### Directions for this task
Please transcribe the data that follows exactly, from its first line through the line that contains "فصع (59, 1511)".

===== Extracted records

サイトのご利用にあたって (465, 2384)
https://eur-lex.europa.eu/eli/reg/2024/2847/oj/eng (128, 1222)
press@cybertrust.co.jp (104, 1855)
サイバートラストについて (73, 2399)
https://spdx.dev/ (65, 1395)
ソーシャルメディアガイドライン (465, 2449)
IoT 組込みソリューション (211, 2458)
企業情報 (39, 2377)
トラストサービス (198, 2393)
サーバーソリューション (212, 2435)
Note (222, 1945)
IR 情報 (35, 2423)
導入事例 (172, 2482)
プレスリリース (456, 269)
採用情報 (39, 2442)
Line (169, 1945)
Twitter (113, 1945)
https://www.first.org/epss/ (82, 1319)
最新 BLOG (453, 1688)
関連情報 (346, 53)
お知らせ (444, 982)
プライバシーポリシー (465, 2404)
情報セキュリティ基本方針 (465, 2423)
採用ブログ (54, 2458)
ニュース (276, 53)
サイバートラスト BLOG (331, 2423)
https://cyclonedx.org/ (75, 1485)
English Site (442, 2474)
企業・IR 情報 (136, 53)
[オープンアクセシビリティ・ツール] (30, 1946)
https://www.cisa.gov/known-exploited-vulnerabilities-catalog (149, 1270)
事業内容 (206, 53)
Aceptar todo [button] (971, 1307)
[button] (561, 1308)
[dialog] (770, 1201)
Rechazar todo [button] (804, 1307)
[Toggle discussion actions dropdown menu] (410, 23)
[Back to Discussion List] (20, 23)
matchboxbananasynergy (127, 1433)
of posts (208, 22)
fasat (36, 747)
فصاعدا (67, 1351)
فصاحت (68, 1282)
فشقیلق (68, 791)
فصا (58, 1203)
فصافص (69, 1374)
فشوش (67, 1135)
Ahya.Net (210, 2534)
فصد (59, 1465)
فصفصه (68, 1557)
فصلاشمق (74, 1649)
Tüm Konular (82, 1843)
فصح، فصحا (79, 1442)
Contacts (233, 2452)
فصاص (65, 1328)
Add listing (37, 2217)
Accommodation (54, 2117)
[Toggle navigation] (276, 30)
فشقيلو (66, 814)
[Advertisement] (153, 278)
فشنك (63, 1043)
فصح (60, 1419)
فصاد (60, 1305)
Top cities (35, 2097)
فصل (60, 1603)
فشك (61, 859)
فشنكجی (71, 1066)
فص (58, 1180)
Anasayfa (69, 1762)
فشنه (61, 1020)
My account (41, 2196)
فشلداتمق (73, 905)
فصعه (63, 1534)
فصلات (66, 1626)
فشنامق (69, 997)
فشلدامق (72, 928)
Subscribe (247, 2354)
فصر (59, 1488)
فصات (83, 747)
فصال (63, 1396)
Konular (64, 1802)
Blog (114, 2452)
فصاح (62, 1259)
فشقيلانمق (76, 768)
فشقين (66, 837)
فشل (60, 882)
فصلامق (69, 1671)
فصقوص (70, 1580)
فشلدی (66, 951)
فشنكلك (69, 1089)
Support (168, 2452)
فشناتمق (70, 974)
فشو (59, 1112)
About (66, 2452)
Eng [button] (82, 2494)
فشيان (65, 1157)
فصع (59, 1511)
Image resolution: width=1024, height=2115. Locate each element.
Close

==========

### Answer to the problem
サイトのご利用にあたって (465, 2384)
https://eur-lex.europa.eu/eli/reg/2024/2847/oj/eng (128, 1222)
press@cybertrust.co.jp (104, 1855)
サイバートラストについて (73, 2399)
https://spdx.dev/ (65, 1395)
ソーシャルメディアガイドライン (465, 2449)
IoT 組込みソリューション (211, 2458)
企業情報 (39, 2377)
トラストサービス (198, 2393)
サーバーソリューション (212, 2435)
Note (222, 1945)
IR 情報 (35, 2423)
導入事例 (172, 2482)
プレスリリース (456, 269)
採用情報 (39, 2442)
Line (169, 1945)
Twitter (113, 1945)
https://www.first.org/epss/ (82, 1319)
最新 BLOG (453, 1688)
関連情報 (346, 53)
お知らせ (444, 982)
プライバシーポリシー (465, 2404)
情報セキュリティ基本方針 (465, 2423)
採用ブログ (54, 2458)
ニュース (276, 53)
サイバートラスト BLOG (331, 2423)
https://cyclonedx.org/ (75, 1485)
English Site (442, 2474)
企業・IR 情報 (136, 53)
[オープンアクセシビリティ・ツール] (30, 1946)
https://www.cisa.gov/known-exploited-vulnerabilities-catalog (149, 1270)
事業内容 (206, 53)
Aceptar todo [button] (971, 1307)
[button] (561, 1308)
[dialog] (770, 1201)
Rechazar todo [button] (804, 1307)
[Toggle discussion actions dropdown menu] (410, 23)
[Back to Discussion List] (20, 23)
matchboxbananasynergy (127, 1433)
of posts (208, 22)
fasat (36, 747)
فصاعدا (67, 1351)
فصاحت (68, 1282)
فشقیلق (68, 791)
فصا (58, 1203)
فصافص (69, 1374)
فشوش (67, 1135)
Ahya.Net (210, 2534)
فصد (59, 1465)
فصفصه (68, 1557)
فصلاشمق (74, 1649)
Tüm Konular (82, 1843)
فصح، فصحا (79, 1442)
Contacts (233, 2452)
فصاص (65, 1328)
Add listing (37, 2217)
Accommodation (54, 2117)
[Toggle navigation] (276, 30)
فشقيلو (66, 814)
[Advertisement] (153, 278)
فشنك (63, 1043)
فصح (60, 1419)
فصاد (60, 1305)
Top cities (35, 2097)
فصل (60, 1603)
فشك (61, 859)
فشنكجی (71, 1066)
فص (58, 1180)
Anasayfa (69, 1762)
فشنه (61, 1020)
My account (41, 2196)
فشلداتمق (73, 905)
فصعه (63, 1534)
فصلات (66, 1626)
فشنامق (69, 997)
فشلدامق (72, 928)
Subscribe (247, 2354)
فصر (59, 1488)
فصات (83, 747)
فصال (63, 1396)
Konular (64, 1802)
Blog (114, 2452)
فصاح (62, 1259)
فشقيلانمق (76, 768)
فشقين (66, 837)
فشل (60, 882)
فصلامق (69, 1671)
فصقوص (70, 1580)
فشلدی (66, 951)
فشنكلك (69, 1089)
Support (168, 2452)
فشناتمق (70, 974)
فشو (59, 1112)
About (66, 2452)
Eng [button] (82, 2494)
فشيان (65, 1157)
فصع (59, 1511)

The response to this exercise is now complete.